Aim of the exercise: Please count how many lines in the records below contain the word "perform", treating uppercase and lowercase as different. Reply with only the number.
###
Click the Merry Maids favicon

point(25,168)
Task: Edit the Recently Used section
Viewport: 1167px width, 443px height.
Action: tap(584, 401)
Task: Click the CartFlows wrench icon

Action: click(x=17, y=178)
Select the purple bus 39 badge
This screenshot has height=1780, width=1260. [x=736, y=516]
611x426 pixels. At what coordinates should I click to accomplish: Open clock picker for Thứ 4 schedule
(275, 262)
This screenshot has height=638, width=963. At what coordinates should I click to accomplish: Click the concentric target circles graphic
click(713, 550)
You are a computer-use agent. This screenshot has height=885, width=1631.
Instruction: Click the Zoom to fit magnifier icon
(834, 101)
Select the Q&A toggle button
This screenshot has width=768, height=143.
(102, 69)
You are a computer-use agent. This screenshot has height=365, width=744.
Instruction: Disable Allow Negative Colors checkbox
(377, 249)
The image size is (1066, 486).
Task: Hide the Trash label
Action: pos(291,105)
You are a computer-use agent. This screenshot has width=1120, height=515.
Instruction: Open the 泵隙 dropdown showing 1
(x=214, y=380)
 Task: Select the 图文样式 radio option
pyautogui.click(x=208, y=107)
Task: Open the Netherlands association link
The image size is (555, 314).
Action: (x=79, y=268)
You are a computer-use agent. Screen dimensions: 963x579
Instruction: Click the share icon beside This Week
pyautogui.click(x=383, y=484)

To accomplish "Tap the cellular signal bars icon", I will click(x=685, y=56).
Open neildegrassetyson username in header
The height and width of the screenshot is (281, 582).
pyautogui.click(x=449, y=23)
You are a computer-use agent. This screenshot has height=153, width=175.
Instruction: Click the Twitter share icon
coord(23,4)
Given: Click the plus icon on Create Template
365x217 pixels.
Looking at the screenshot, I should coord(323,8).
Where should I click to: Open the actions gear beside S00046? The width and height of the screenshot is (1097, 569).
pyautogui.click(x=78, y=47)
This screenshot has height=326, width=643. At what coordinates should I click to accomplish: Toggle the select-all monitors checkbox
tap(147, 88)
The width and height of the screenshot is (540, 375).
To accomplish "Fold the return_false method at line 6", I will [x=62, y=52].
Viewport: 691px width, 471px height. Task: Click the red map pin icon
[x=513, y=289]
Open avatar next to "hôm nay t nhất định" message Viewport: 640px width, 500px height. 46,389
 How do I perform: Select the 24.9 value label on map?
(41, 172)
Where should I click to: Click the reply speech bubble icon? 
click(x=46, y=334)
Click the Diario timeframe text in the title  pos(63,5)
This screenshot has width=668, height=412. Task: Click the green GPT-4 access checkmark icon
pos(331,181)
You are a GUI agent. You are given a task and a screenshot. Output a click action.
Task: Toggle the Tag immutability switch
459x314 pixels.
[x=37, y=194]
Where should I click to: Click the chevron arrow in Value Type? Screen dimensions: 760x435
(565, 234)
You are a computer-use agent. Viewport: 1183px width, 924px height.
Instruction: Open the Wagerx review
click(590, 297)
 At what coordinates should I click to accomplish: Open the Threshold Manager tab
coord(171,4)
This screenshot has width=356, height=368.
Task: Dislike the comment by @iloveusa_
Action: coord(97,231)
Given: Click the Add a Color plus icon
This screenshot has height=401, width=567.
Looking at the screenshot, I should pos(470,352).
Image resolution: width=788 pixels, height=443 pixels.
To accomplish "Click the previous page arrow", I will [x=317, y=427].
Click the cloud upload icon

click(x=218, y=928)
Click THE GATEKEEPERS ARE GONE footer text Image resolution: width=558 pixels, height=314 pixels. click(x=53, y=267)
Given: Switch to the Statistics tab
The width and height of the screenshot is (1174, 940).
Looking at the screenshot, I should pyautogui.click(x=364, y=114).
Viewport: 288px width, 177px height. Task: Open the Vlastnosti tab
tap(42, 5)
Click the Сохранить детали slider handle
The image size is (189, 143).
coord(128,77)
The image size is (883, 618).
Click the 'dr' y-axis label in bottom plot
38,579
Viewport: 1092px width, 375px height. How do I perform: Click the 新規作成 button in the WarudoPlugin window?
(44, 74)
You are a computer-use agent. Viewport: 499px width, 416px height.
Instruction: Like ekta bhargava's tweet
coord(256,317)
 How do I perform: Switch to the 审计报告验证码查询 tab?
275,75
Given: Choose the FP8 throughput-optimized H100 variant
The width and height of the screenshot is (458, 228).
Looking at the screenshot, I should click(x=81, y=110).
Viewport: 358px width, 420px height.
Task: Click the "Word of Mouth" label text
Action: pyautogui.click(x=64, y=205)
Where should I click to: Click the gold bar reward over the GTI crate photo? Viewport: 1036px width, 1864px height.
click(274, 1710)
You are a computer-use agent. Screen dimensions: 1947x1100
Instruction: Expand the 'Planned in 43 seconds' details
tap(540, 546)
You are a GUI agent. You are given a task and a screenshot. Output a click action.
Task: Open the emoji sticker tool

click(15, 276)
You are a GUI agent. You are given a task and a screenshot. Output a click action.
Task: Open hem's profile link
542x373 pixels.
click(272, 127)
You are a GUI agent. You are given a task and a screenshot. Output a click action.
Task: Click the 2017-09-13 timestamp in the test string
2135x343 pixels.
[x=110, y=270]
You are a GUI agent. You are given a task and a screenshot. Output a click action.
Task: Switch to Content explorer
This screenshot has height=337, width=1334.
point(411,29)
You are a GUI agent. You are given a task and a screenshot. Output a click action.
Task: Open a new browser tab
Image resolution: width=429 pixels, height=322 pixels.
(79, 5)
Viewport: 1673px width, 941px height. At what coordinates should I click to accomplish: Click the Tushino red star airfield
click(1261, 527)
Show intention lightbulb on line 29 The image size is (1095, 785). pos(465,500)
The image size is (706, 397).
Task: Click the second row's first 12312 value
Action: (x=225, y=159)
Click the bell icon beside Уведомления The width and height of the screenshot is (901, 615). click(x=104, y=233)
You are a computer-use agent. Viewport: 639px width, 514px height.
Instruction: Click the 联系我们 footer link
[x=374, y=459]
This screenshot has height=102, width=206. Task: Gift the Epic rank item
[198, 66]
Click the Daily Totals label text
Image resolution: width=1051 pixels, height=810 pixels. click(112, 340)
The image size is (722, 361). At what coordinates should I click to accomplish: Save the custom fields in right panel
###
Solution for this problem: 3